In today's world of abundant information and 'Big Data', business intelligence (BI) is a highly relevant topic of study. BI provides techniques and tools required for analyzing and reporting large amounts of related data in order to drive business decisions. Due to their purpose, BI tools and applications are used by people of different authority, spanning the depth of the organization. For this reason, the output of BI applications must deliver readily understandable business insights and a highly intuitive user experience.

In order to accomplish this, the design of the application/data warehouse must be simple. A confusing design will inevitably lead to a confusing user-experience and a lack of acceptance from end users. Therefore, we breakdown the fundamental data elements of the business into meaningful categories: fact tables and dimensions. The classification of data warehouse information into fact tables and dimensions was interesting to me as it provided a different perspective on the way we looked at entities and attributes. I would say this is a more relevant form of classification because it makes sense from a business reporting point of view.
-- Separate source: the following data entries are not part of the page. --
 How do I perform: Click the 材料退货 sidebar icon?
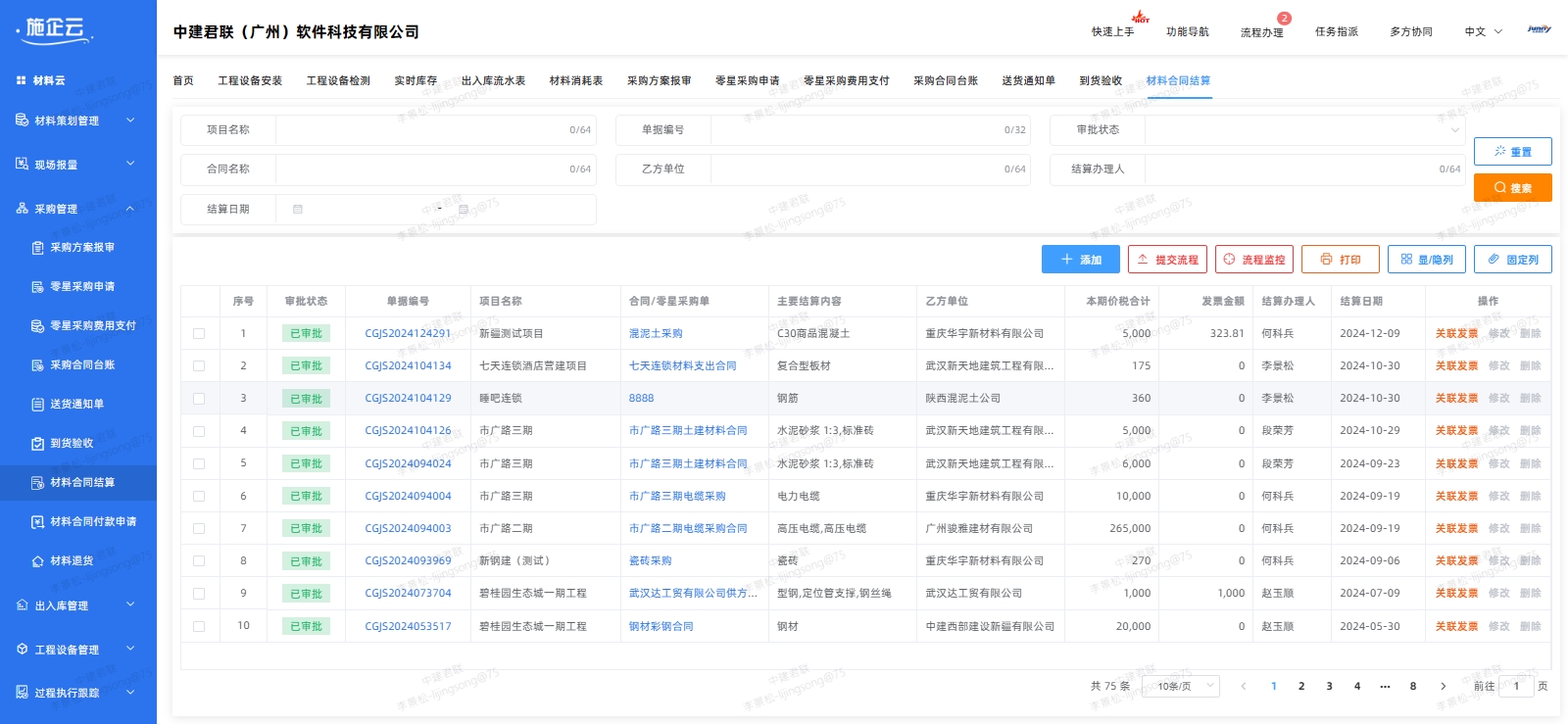point(38,561)
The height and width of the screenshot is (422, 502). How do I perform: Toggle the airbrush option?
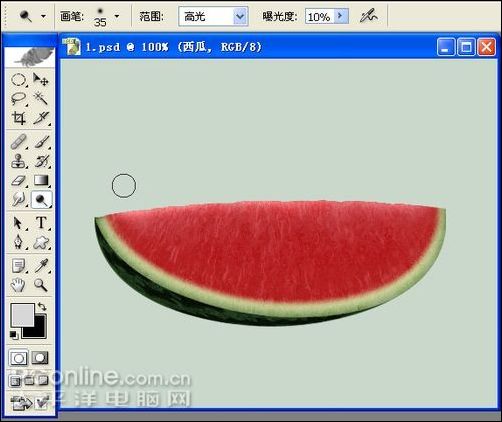tap(369, 16)
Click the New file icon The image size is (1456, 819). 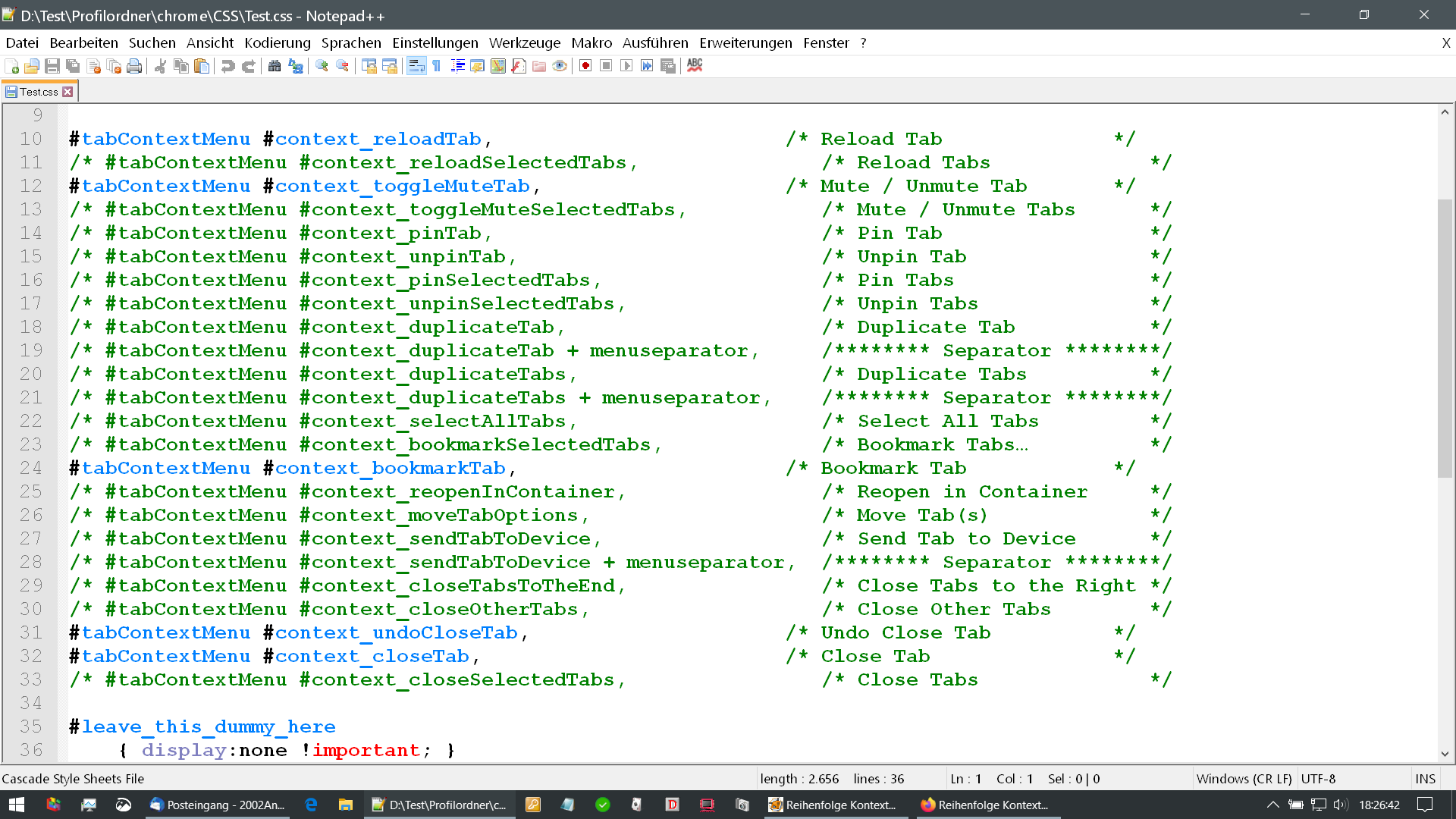(11, 67)
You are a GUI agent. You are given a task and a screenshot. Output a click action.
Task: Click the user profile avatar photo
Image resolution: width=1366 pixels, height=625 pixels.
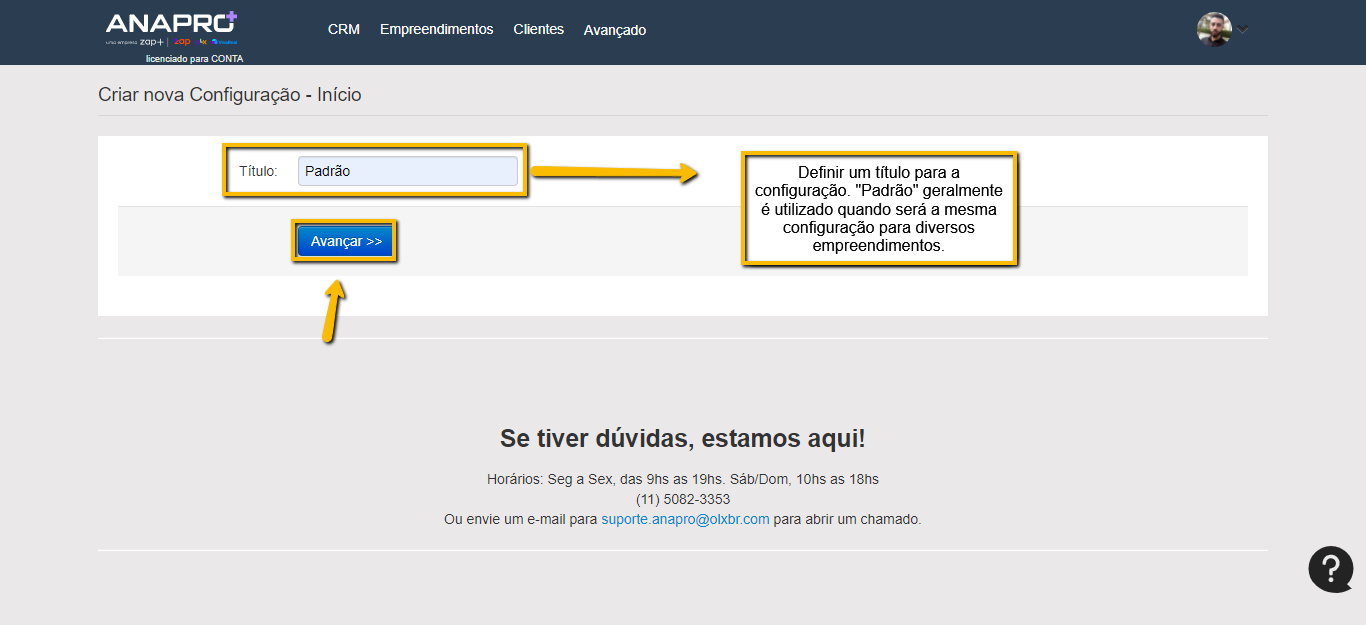(1213, 29)
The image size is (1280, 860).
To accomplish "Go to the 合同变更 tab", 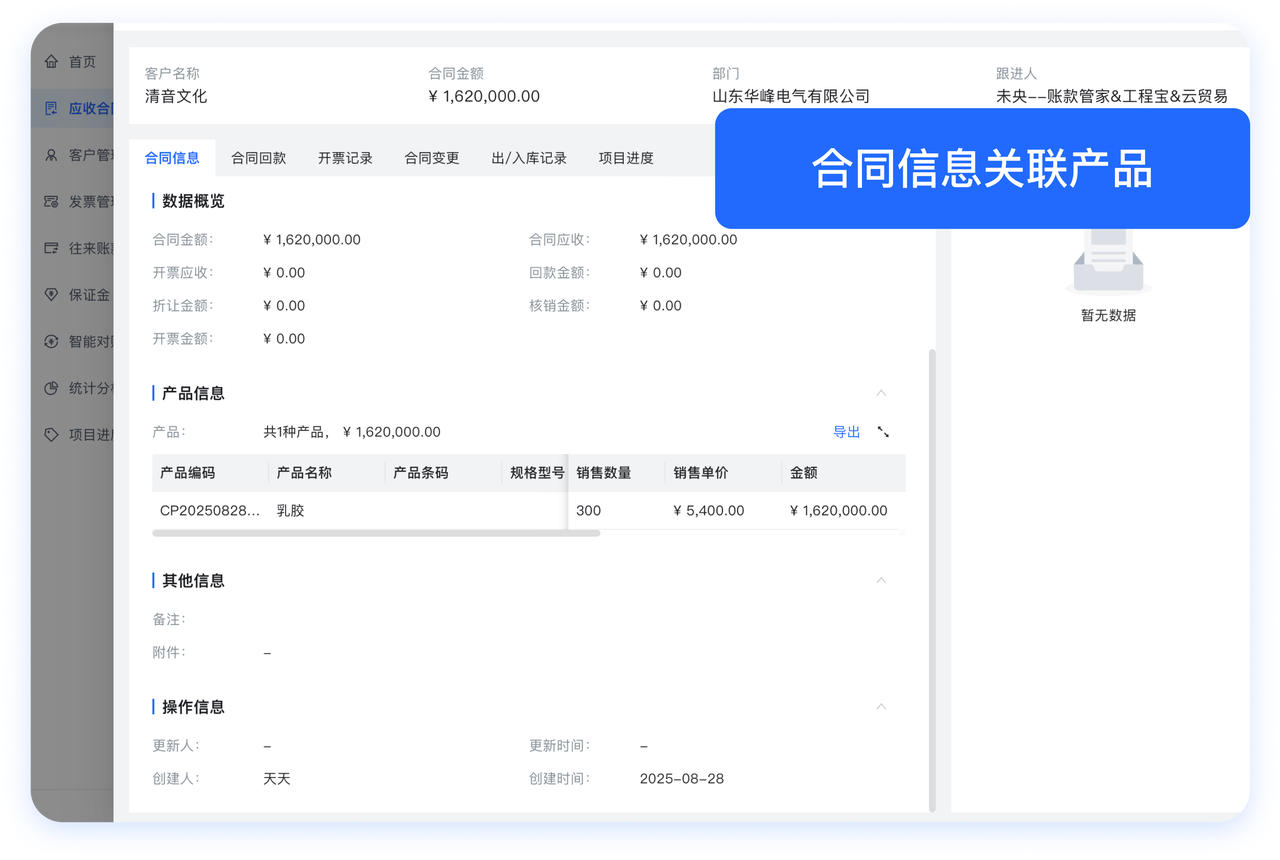I will pyautogui.click(x=432, y=158).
In simple words, facts are business measures: they are used to provide measurement of a particular business process. For example, the total revenue of a product line comes under the fact table. The definition of fact must also be accompanied by the grain. Grain is the level of detail present in the fact table. The level of detail of the data is inversely proportional to the granularity of the data. In other words, the grain gives you an idea about the kind of data is present in the fact table.

Dimension is the other category of data present in a data warehouse model. Dimensions contrast with facts because they are not measurements of the data, but provide descriptive information of the data present in fact tables. As a result they are mostly textual in nature. Sometimes, there can be situations of ambiguity in determining whether a particular numerical attribute is a fact or a dimension. Under such circumstances, Visualizing the final report or result set we require will help us make this determination. It also helps to see if the numerical attribute is continuous or discrete ; continuous attributes are mostly facts and discrete attributes are mostly dimensions (this rule is bound to have exceptions!)

Hopefully, this brief introduction on facts and dimensions will provide us with a basic understanding of data warehouse models and guide us in the design of simple and flexible BI applications.